## What is being asked
In the relay Stayman text, copy everything from "Sorry about that." down to "other 4-card suit).", swapping "HCP" for "high-card points".
Begin Given text
## Intro to Relays - A 2D Relay Stayman

Sorry about that. The following convention is a game-forcing 2D relay Stayman, as used with the Symmetric Relay, a Relay Precision bidding system. This convention was described by Alan Truscott, and has appeared in print in several places. I am using this convention to illustrate several relay ideas. As this is Precision, a 1NT opening bid is relatively weak, 13-15 HCP (or 14-16). In Symmetric Relay, 1NT is a balanced hand; and it can be bid with one five-card major (but no other 4-card suit).

A relay is a cheap bid (usually the cheapest, to conserve bidding space) which tells absolutely nothing about the bidder's hand (except that he wants to continue relaying) and asks about Responder's hand. (Relayer's partner is called "Responder" in this article, even though he/she was the opening bidder.) It is an "asking bid." In relay systems and conventions, a whole series of relays may be bid, such as 1NT-2D(r)-2S-2NT(r)-3D-3H(r)-3NT. Here the bids marked with "(r)" were relays. They just asked the opening 1NT bidder to keep describing his/her distribution. In the end, Responder has shown his/her exact (complete) distribution. In this case, he/she has 4 spades, 3 hearts, 4 diamonds, and 2 clubs. You will soon see how I got that information. The contract should now be obvious to the Relayer. The Relayer's bids gave away no information, except that they were going to game. Since the 1NT bidder describes his/her complete distribution, this convention is not as effective when used with a strong 1NT opening bid.
End Given text
Begin Entries
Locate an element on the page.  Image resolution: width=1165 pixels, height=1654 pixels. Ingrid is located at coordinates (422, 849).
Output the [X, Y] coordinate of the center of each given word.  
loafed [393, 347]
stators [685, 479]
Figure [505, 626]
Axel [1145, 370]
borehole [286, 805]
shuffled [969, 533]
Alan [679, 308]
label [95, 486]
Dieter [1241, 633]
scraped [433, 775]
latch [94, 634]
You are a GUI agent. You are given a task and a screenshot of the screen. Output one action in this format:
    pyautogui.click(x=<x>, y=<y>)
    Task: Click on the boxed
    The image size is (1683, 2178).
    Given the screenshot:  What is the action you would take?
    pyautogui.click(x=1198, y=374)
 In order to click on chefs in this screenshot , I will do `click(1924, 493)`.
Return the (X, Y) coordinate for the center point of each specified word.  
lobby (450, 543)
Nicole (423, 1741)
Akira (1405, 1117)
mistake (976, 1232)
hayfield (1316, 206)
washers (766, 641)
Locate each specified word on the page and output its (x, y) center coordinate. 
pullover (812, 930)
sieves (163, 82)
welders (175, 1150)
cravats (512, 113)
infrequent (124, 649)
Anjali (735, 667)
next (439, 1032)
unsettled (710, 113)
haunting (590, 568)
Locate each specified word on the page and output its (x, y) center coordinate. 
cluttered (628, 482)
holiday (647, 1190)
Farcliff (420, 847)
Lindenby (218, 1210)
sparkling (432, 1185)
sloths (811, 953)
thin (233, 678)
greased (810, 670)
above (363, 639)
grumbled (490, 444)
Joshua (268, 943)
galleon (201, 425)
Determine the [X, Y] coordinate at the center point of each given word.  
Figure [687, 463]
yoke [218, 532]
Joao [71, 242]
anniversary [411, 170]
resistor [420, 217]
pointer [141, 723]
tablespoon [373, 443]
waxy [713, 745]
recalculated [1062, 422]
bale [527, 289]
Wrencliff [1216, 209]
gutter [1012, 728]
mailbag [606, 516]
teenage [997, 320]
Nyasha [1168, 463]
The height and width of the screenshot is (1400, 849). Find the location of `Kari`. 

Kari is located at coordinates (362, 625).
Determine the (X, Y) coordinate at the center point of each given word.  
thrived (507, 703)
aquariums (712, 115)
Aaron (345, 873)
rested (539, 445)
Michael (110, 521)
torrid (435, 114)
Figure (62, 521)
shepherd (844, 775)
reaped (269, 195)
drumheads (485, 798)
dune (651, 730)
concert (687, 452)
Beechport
End Entries
## Full response
Sorry about that. The following convention is a game-forcing 2D relay Stayman, as used with the Symmetric Relay, a Relay Precision bidding system. This convention was described by Alan Truscott, and has appeared in print in several places. I am using this convention to illustrate several relay ideas. As this is Precision, a 1NT opening bid is relatively weak, 13-15 high-card points (or 14-16). In Symmetric Relay, 1NT is a balanced hand; and it can be bid with one five-card major (but no other 4-card suit).